Una vez vi una película holandesa sobre un vestido de verano que se vuela del jardín donde se seca al sol. Así empieza la historia. Va pasando por distintos cuerpos, roperos, lavaderos, mujeres. Hay paradas llenas de gloria y perfume y otras tristes, y hasta alguna peligrosa. En el viaje, el vestido floreado acumula capas de vida.
Quizás porque se intuyen esas capas, me gustan las cosas usadas. Porque cuando encuentro algo especial en una feria, en un cachureo, en un cotolengo me parece que lo rescato. Que entre mil, es ese. La palabra rescatar tiene un sentido heroico aunque sea el rescate de una jarra de cerámica con una flor rosa que alguien que no conozco modeló, pintó y horneó. La compré en una feria improvisada de un templo de Siracusa. Había percheros con ropa, collares viejos, una mesa de noche estilo Luis XV y la jarra antigua. Tiene una rusticidad campestre, me imagino que se usó en almuerzos al sol, con mantel a cuadros en una terraza rodeada de glicinas. Es una jarra de agua, aunque también podrían haber decantado un Chianti para recordar.
Las cosas del templo de Siracusa las vendía una mujer rubia que recaudaba euros para comprarles bicicletas a unos niños pobres de Zanzíbar. Había fotos de su proyecto y de los niños. Cada visitante se llevaba los objetos que le interesaban y dejaba el dinero que quería en una lata. La jarra era de ella, la había comprado hacía años en una feria de antigüedades.
Rescatar es editar. Y para eso se necesita buen ojo y criterio. En un rescate hay solidaridad con el medio ambiente y con el pasado. Con el rescate se interrumpe la marcha hacia el olvido, las polillas y el olor a viejo. Es un volantazo en el destino de esa jarra que hoy está llena de astromelias en mi living, del otro lado del Atlántico.
Los negocios de cosas usadas se llaman de segunda mano, y también me gusta esa expresión. Creo que los de primera mano están incompletos. Les falta la segunda. Me pregunto si está bien que lo usado sea más barato, con toda la historia que lleva, ¿no debería venderse al doble?

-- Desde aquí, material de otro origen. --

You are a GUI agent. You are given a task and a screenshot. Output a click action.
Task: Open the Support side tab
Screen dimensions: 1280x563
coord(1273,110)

Qué asco, me dijo una amiga, ¿te vas a poner esa camisa? ¿Y si fue de una muerta o de una asesina? Me la voy a poner, sí. Antes la lavaré con jabón suave para ropa fina, después la secaré al sol y mañana la usaré. No importa de quién fue, mi súper lavado la deja nueva. Usada nueva, lo voy a agregar a la lista de oximorons.
El rescate es un punto de partida para investigar. Cuando en la feria de garaje que está cerca de casa encuentro un plato que me gusta lo doy vuelta para ver el origen. Muchos tienen el sello Made in England, como ese de cerámica blanca gastada con finas grietas, elegante craquelé, en un costado. Lo rodea una línea de un azul sólido. Se llama bleu du roi, el nombre del color viene de la época medieval, era el azul que usaba la guardia real. El platito de la feria, una línea directa a Francia.
Entonces cuando viajo, me doy una vuelta por los charity shops, thrifts, ejércitos de salvación y op shops, como los llaman en Australia, en alusión a oportunidad. Eso son: minas de oportunidades. Cuando voy a Santiago, reservo un par de horas para revisar percheros de la calle Bandera. La última vez encontré un suéter verde de cuello bote. Un suéter que cada vez que lo veo pienso que fue hecho a mi medida. Es tan mío que resulta absurdo que alguien lo haya usado antes. Aunque sea de segunda mano.
En la película holandesa, el vestido que pasa de cuerpo en cuerpo no es portador de buena suerte porque vuela hacia un destino y necesita llegar cueste lo que cueste. En mi película, el destino es el tránsito. Y ya es mañana, así que llevo puesta la camisa que horroriza a mi amiga.
Esta columna se publicó en el diario La Tercera, de Chile, en noviembre 2017.